At the time of that February 2025 visit there was no apparent evidence of progress, beyond some new equipment that had been in place for a considerable time, so visiting both Pembrey and Ferryside on this occasion (4 June 2025) it would be interesting to see if there was evidence of progress with the resignalling.

Evidence there was at both Pembrey and Ferryside, though there are rather less bagged lollipops than the semaphores they are replacing, with just two visible at Pembrey (one in the photo above) to replace down home PY7 and up outer home PY82, while just one is visible at Ferryside to replace up outer home FS2.

Speaking to a friendly and well-informed signaller at Ferryside I hear that the new signalling is set to be commissioned on Sunday, 2 November 2025, meaning that there are less than five months left for any lovers of traditional signalling to pay a visit to the rather charming corner of the Principality.

As I have written previously, there are a total of five semaphores at Pembrey and another five at Ferryside, all of which can be seen and photographed from on or near the two stations, a couple of which have sadly lost their finials in recent years, but all adding to the heritage nature of these two rather photogenic locations.

My time at these two stations was not early or late enough to catch the route’s only regular freight traffic – the one or two workings each day to and from Robeston Sidings, near Milford Haven, which local signallers call the “oilers” – but I had once again picked a day when the Network Rail “flying banana” HST was due to pass.

That sighting of the Colas Rail-operated test train as it passed Pembrey powered by 43013 Mark Carne CBE and 43062 John Armitt after its monthly tour of the West Wales branch lines proved the only rolling stock variety, on a day when all TfW workings were formed of Class 197 units, with 5-car Class 800 IETs on the now regular Paddington-Carmarthen services.

For the record, the former Pembrey East Signal Box controls total of five lower quadrant semaphores from an 83-lever frame in the substantial 1907-vintage Great Western Railway signal box, which stands some 300 yards east of the station platforms.

These are three in the down (westbound) direction – home signal PY7, starter PY9 and section signal PY10, while the two up signals outer home PY82, at the end of platform 1 and inner home PY81 close to the signal box.

Ferryside Signal Box also has three semaphores in the down direction, comprising FS21 (minus its finial) alongside the sea wall just south of the station and box, starter FS20 and section signal FS21 to the west of the station platforms.
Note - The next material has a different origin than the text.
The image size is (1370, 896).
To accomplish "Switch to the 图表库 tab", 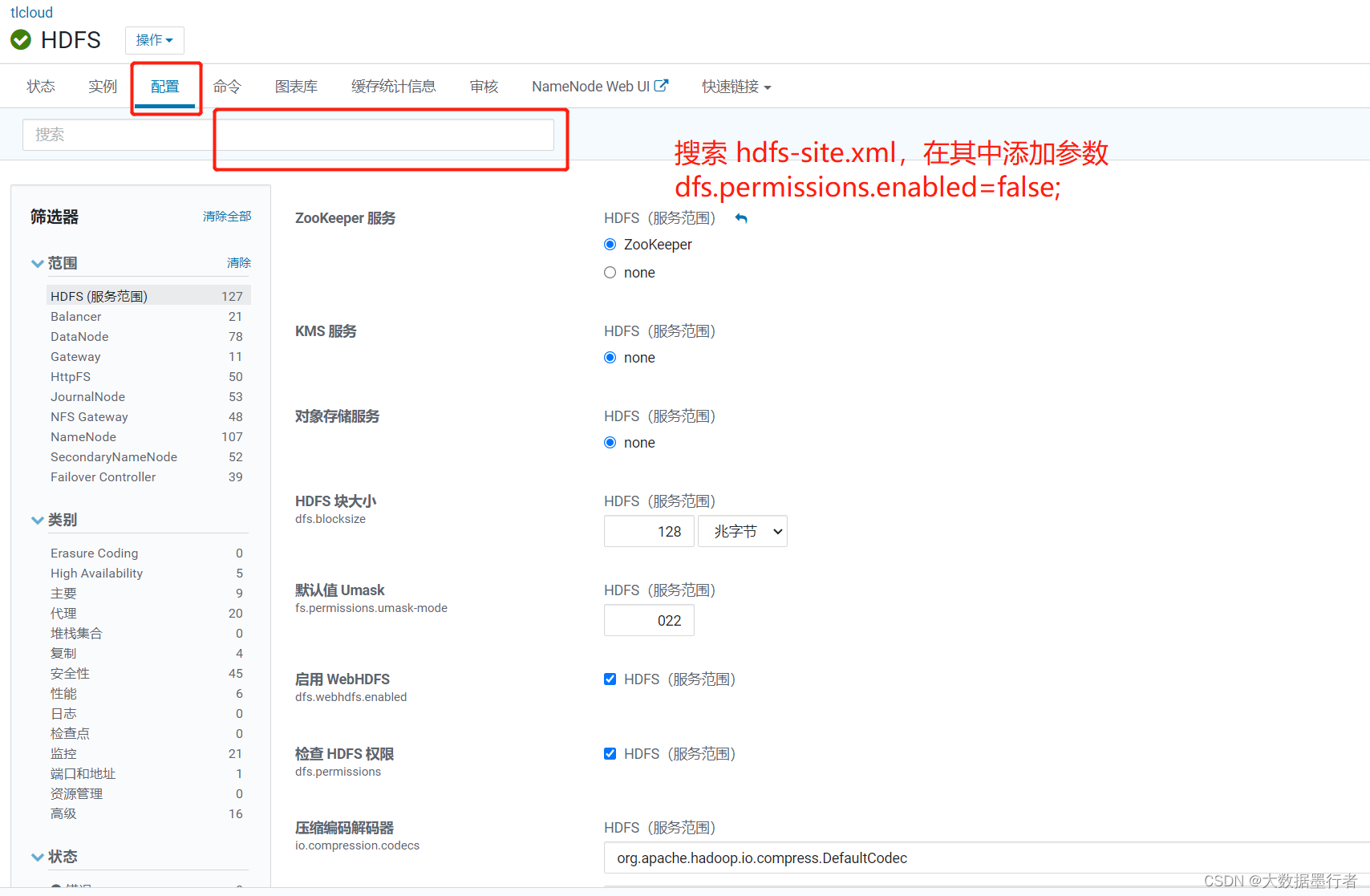I will [296, 86].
Two up semaphores are outer home FS2 and inner home FS3, opposite the signal box.

When complete, PTW2 will see control of the route from Swansea West Loop (215m 14ch) to Whitland (250m 0ch) pass to the signalling centre at Port Talbot, with closure of the signal boxes at Pembrey, Kidwelly, Ferryside and Carmarthen Junction. For a look inside each of the doomed boxes see my December 2024 feature “Four South Wales signal boxes on borrowed time”.

Concluding my day in West Wales, as usual, at the popular Portobello Inn outside Pembrey & Burry Port station, it came as something of a shock to see that, after being unchanged for many years, the cost of a pint has risen – with my excellent Felinfoel Brewery Dragon’s Heart (4.5%) up from £2.50 to the princely sum of £2.60!